## Provided data:
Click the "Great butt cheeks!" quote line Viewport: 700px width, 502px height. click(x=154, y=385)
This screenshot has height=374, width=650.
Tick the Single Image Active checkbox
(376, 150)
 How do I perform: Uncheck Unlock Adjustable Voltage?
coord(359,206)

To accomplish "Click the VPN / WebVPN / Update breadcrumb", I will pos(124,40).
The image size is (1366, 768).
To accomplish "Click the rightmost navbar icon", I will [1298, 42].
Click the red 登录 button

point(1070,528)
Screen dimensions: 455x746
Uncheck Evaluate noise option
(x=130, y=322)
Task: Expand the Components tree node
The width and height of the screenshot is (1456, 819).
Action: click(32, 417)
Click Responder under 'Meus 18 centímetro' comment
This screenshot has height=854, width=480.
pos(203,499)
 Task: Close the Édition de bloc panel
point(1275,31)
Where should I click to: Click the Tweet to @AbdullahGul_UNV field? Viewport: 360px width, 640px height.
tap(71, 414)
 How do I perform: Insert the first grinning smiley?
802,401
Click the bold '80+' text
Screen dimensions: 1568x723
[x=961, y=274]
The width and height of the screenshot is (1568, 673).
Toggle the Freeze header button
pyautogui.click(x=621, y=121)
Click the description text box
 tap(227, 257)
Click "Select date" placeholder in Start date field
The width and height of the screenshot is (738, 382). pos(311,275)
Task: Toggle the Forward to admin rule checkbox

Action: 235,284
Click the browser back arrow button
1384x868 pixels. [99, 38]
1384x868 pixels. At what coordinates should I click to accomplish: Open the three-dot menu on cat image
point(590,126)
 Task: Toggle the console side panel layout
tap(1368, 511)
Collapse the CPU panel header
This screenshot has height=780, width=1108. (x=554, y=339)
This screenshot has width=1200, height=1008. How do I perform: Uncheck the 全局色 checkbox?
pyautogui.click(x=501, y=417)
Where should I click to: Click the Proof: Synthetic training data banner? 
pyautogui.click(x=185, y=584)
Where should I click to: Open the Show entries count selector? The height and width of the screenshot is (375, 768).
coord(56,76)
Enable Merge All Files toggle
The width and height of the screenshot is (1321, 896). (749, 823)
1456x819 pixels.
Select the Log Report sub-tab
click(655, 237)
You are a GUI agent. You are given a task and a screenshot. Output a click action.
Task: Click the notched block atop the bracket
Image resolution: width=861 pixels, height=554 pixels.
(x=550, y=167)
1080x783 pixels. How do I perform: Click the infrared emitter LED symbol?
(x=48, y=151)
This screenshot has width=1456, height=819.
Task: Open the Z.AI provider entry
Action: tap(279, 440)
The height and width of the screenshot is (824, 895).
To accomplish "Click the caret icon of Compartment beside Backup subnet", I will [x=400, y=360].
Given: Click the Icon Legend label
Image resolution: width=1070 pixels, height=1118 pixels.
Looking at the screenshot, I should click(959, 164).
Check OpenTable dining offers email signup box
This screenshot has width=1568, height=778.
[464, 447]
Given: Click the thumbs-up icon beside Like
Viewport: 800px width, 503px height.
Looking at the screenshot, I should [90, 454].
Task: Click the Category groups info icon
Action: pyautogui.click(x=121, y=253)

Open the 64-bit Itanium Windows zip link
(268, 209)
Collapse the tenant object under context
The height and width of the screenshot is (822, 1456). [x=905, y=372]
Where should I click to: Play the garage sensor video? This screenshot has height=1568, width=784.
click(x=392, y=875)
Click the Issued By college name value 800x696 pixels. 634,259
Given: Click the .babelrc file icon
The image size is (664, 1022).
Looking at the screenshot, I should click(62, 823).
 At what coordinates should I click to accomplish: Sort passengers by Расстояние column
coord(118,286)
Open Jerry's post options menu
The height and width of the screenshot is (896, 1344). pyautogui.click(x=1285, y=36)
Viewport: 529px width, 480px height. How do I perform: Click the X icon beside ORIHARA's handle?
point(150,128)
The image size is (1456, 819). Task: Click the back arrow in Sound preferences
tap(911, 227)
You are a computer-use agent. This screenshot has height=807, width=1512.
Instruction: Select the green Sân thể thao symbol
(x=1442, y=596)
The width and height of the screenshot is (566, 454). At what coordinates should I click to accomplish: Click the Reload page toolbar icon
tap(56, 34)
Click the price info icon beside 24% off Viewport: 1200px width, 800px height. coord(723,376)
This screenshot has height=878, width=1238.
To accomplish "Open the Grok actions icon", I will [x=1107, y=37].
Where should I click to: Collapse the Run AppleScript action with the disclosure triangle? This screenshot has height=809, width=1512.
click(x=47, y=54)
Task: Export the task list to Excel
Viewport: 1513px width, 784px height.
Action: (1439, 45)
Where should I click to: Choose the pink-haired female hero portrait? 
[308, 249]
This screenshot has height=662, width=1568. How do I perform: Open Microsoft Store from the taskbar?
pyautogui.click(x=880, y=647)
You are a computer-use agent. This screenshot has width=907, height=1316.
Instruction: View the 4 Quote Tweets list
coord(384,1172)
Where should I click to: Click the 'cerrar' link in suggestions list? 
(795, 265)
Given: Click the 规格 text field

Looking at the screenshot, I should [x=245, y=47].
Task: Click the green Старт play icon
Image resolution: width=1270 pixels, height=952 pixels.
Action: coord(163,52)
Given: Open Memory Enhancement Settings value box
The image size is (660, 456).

## The request:
Could you render every line of the rows above as a Markdown table with a "Line No." column and a "Row Text" column, skipping blank lines?

## Written reply:
| Line No. | Row Text |
|---|---|
| 1 | Click the "Great butt cheeks!" quote line Viewport: 700px width, 502px height. click(x=154, y=385) |
| 2 | This screenshot has height=374, width=650. |
| 3 | Tick the Single Image Active checkbox |
| 4 | (376, 150) |
| 5 |  How do I perform: Uncheck Unlock Adjustable Voltage? |
| 6 | coord(359,206) |
| 7 | To accomplish "Click the VPN / WebVPN / Update breadcrumb", I will pos(124,40). |
| 8 | The image size is (1366, 768). |
| 9 | To accomplish "Click the rightmost navbar icon", I will [1298, 42]. |
| 10 | Click the red 登录 button |
| 11 | point(1070,528) |
| 12 | Screen dimensions: 455x746 |
| 13 | Uncheck Evaluate noise option |
| 14 | (x=130, y=322) |
| 15 | Task: Expand the Components tree node |
| 16 | The width and height of the screenshot is (1456, 819). |
| 17 | Action: click(32, 417) |
| 18 | Click Responder under 'Meus 18 centímetro' comment |
| 19 | This screenshot has height=854, width=480. |
| 20 | pos(203,499) |
| 21 |  Task: Close the Édition de bloc panel |
| 22 | point(1275,31) |
| 23 | Where should I click to: Click the Tweet to @AbdullahGul_UNV field? Viewport: 360px width, 640px height. |
| 24 | tap(71, 414) |
| 25 |  How do I perform: Insert the first grinning smiley? |
| 26 | 802,401 |
| 27 | Click the bold '80+' text |
| 28 | Screen dimensions: 1568x723 |
| 29 | [x=961, y=274] |
| 30 | The width and height of the screenshot is (1568, 673). |
| 31 | Toggle the Freeze header button |
| 32 | pyautogui.click(x=621, y=121) |
| 33 | Click the description text box |
| 34 |  tap(227, 257) |
| 35 | Click "Select date" placeholder in Start date field |
| 36 | The width and height of the screenshot is (738, 382). pos(311,275) |
| 37 | Task: Toggle the Forward to admin rule checkbox |
| 38 | Action: 235,284 |
| 39 | Click the browser back arrow button |
| 40 | 1384x868 pixels. [99, 38] |
| 41 | 1384x868 pixels. At what coordinates should I click to accomplish: Open the three-dot menu on cat image |
| 42 | point(590,126) |
| 43 |  Task: Toggle the console side panel layout |
| 44 | tap(1368, 511) |
| 45 | Collapse the CPU panel header |
| 46 | This screenshot has height=780, width=1108. (x=554, y=339) |
| 47 | This screenshot has width=1200, height=1008. How do I perform: Uncheck the 全局色 checkbox? |
| 48 | pyautogui.click(x=501, y=417) |
| 49 | Where should I click to: Click the Proof: Synthetic training data banner?  |
| 50 | pyautogui.click(x=185, y=584) |
| 51 | Where should I click to: Open the Show entries count selector? The height and width of the screenshot is (375, 768). |
| 52 | coord(56,76) |
| 53 | Enable Merge All Files toggle |
| 54 | The width and height of the screenshot is (1321, 896). (749, 823) |
| 55 | 1456x819 pixels. |
| 56 | Select the Log Report sub-tab |
| 57 | click(655, 237) |
| 58 | You are a GUI agent. You are given a task and a screenshot. Output a click action. |
| 59 | Task: Click the notched block atop the bracket |
| 60 | Image resolution: width=861 pixels, height=554 pixels. |
| 61 | (x=550, y=167) |
| 62 | 1080x783 pixels. How do I perform: Click the infrared emitter LED symbol? |
| 63 | (x=48, y=151) |
| 64 | This screenshot has width=1456, height=819. |
| 65 | Task: Open the Z.AI provider entry |
| 66 | Action: tap(279, 440) |
| 67 | The height and width of the screenshot is (824, 895). |
| 68 | To accomplish "Click the caret icon of Compartment beside Backup subnet", I will [x=400, y=360]. |
| 69 | Given: Click the Icon Legend label |
| 70 | Image resolution: width=1070 pixels, height=1118 pixels. |
| 71 | Looking at the screenshot, I should click(959, 164). |
| 72 | Check OpenTable dining offers email signup box |
| 73 | This screenshot has width=1568, height=778. |
| 74 | [464, 447] |
| 75 | Given: Click the thumbs-up icon beside Like |
| 76 | Viewport: 800px width, 503px height. |
| 77 | Looking at the screenshot, I should [90, 454]. |
| 78 | Task: Click the Category groups info icon |
| 79 | Action: pyautogui.click(x=121, y=253) |
| 80 | Open the 64-bit Itanium Windows zip link |
| 81 | (268, 209) |
| 82 | Collapse the tenant object under context |
| 83 | The height and width of the screenshot is (822, 1456). [x=905, y=372] |
| 84 | Where should I click to: Play the garage sensor video? This screenshot has height=1568, width=784. |
| 85 | click(x=392, y=875) |
| 86 | Click the Issued By college name value 800x696 pixels. 634,259 |
| 87 | Given: Click the .babelrc file icon |
| 88 | The image size is (664, 1022). |
| 89 | Looking at the screenshot, I should click(62, 823). |
| 90 |  At what coordinates should I click to accomplish: Sort passengers by Расстояние column |
| 91 | coord(118,286) |
| 92 | Open Jerry's post options menu |
| 93 | The height and width of the screenshot is (896, 1344). pyautogui.click(x=1285, y=36) |
| 94 | Viewport: 529px width, 480px height. How do I perform: Click the X icon beside ORIHARA's handle? |
| 95 | point(150,128) |
| 96 | The image size is (1456, 819). Task: Click the back arrow in Sound preferences |
| 97 | tap(911, 227) |
| 98 | You are a computer-use agent. This screenshot has height=807, width=1512. |
| 99 | Instruction: Select the green Sân thể thao symbol |
| 100 | (x=1442, y=596) |
| 101 | The width and height of the screenshot is (566, 454). At what coordinates should I click to accomplish: Click the Reload page toolbar icon |
| 102 | tap(56, 34) |
| 103 | Click the price info icon beside 24% off Viewport: 1200px width, 800px height. coord(723,376) |
| 104 | This screenshot has height=878, width=1238. |
| 105 | To accomplish "Open the Grok actions icon", I will [x=1107, y=37]. |
| 106 | Where should I click to: Collapse the Run AppleScript action with the disclosure triangle? This screenshot has height=809, width=1512. |
| 107 | click(x=47, y=54) |
| 108 | Task: Export the task list to Excel |
| 109 | Viewport: 1513px width, 784px height. |
| 110 | Action: (1439, 45) |
| 111 | Where should I click to: Choose the pink-haired female hero portrait?  |
| 112 | [308, 249] |
| 113 | This screenshot has height=662, width=1568. How do I perform: Open Microsoft Store from the taskbar? |
| 114 | pyautogui.click(x=880, y=647) |
| 115 | You are a computer-use agent. This screenshot has width=907, height=1316. |
| 116 | Instruction: View the 4 Quote Tweets list |
| 117 | coord(384,1172) |
| 118 | Where should I click to: Click the 'cerrar' link in suggestions list?  |
| 119 | (795, 265) |
| 120 | Given: Click the 规格 text field |
| 121 | Looking at the screenshot, I should [x=245, y=47]. |
| 122 | Task: Click the green Старт play icon |
| 123 | Image resolution: width=1270 pixels, height=952 pixels. |
| 124 | Action: coord(163,52) |
| 125 | Given: Open Memory Enhancement Settings value box |
| 126 | The image size is (660, 456). |